***** Supplied data *****

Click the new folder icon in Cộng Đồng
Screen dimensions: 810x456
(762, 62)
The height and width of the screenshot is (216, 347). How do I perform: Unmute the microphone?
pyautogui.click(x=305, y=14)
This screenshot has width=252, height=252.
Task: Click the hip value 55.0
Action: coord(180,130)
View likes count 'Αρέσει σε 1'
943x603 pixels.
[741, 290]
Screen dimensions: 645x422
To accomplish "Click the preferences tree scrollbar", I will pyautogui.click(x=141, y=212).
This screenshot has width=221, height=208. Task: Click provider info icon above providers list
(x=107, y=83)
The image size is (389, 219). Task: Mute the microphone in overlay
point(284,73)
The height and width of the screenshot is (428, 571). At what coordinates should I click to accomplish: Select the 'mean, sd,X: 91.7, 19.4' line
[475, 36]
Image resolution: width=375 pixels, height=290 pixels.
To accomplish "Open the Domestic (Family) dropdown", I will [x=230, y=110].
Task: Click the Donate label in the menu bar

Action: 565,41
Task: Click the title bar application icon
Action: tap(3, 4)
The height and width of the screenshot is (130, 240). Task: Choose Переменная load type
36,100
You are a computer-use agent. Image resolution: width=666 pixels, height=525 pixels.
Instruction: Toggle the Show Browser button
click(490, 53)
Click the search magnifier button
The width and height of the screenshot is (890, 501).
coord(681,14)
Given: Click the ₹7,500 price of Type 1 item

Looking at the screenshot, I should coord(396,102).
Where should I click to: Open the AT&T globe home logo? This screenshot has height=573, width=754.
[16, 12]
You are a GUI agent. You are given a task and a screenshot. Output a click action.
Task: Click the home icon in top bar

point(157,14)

*****

- [What the exercise asks] Copy the lines above, please. Keep them exact.

- [Task solution]
Click the new folder icon in Cộng Đồng
Screen dimensions: 810x456
(762, 62)
The height and width of the screenshot is (216, 347). How do I perform: Unmute the microphone?
pyautogui.click(x=305, y=14)
This screenshot has width=252, height=252.
Task: Click the hip value 55.0
Action: coord(180,130)
View likes count 'Αρέσει σε 1'
943x603 pixels.
[741, 290]
Screen dimensions: 645x422
To accomplish "Click the preferences tree scrollbar", I will pyautogui.click(x=141, y=212).
This screenshot has width=221, height=208. Task: Click provider info icon above providers list
(x=107, y=83)
The image size is (389, 219). Task: Mute the microphone in overlay
point(284,73)
The height and width of the screenshot is (428, 571). At what coordinates should I click to accomplish: Select the 'mean, sd,X: 91.7, 19.4' line
[475, 36]
Image resolution: width=375 pixels, height=290 pixels.
To accomplish "Open the Domestic (Family) dropdown", I will [x=230, y=110].
Task: Click the Donate label in the menu bar

Action: 565,41
Task: Click the title bar application icon
Action: tap(3, 4)
The height and width of the screenshot is (130, 240). Task: Choose Переменная load type
36,100
You are a computer-use agent. Image resolution: width=666 pixels, height=525 pixels.
Instruction: Toggle the Show Browser button
click(490, 53)
Click the search magnifier button
The width and height of the screenshot is (890, 501).
coord(681,14)
Given: Click the ₹7,500 price of Type 1 item

Looking at the screenshot, I should coord(396,102).
Where should I click to: Open the AT&T globe home logo? This screenshot has height=573, width=754.
[16, 12]
You are a GUI agent. You are given a task and a screenshot. Output a click action.
Task: Click the home icon in top bar

point(157,14)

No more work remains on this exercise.